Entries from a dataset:
====================

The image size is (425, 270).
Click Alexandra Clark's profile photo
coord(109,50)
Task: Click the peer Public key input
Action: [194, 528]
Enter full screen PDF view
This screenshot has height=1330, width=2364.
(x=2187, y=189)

====================

What the task requires: Count the lines of the records above that contain the word "Click", and reply with only the number.

Solution below: 2